GOAL OF THE EXERCISE | Write out the data that follows exactly, keeping every picture out.

LISTED RECORDS |
Content starts

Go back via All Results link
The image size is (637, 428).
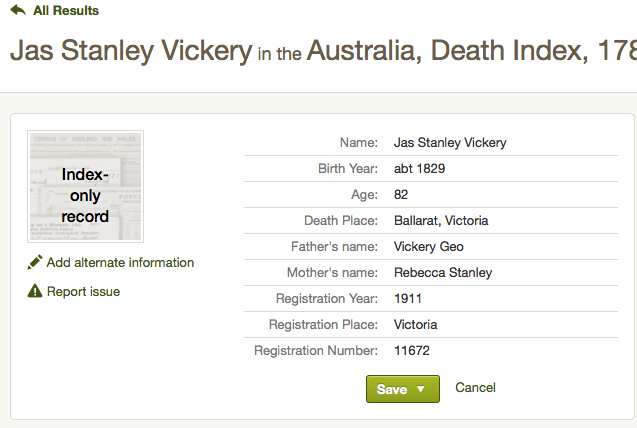(x=65, y=11)
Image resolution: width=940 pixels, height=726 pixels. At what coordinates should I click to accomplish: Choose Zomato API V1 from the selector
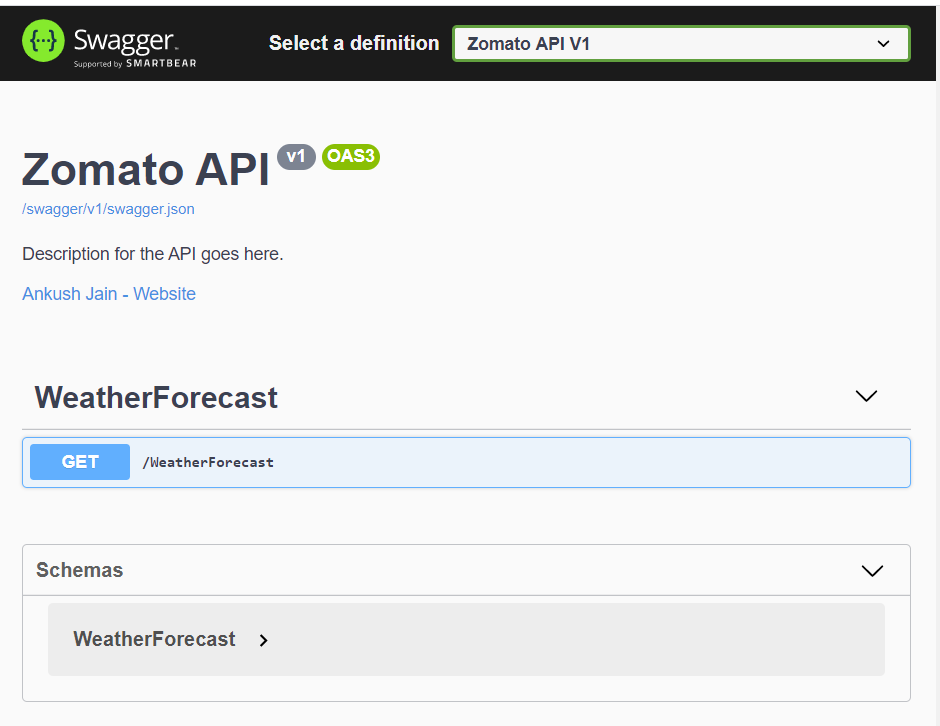[681, 43]
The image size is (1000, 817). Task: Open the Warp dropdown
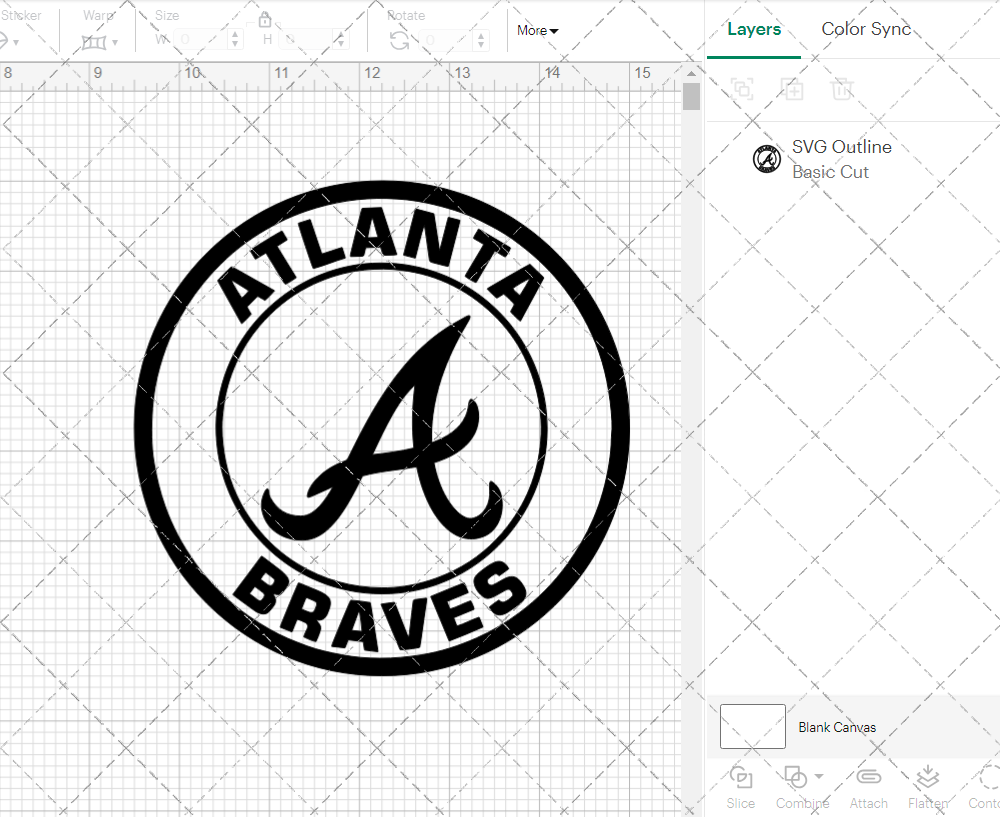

Content ends

TASK OUTPUT |
Go back via All Results link
The image size is (637, 428).
(x=65, y=11)
Image resolution: width=940 pixels, height=726 pixels. At what coordinates should I click to accomplish: Choose Zomato API V1 from the selector
[681, 43]
The image size is (1000, 817). Task: Open the Warp dropdown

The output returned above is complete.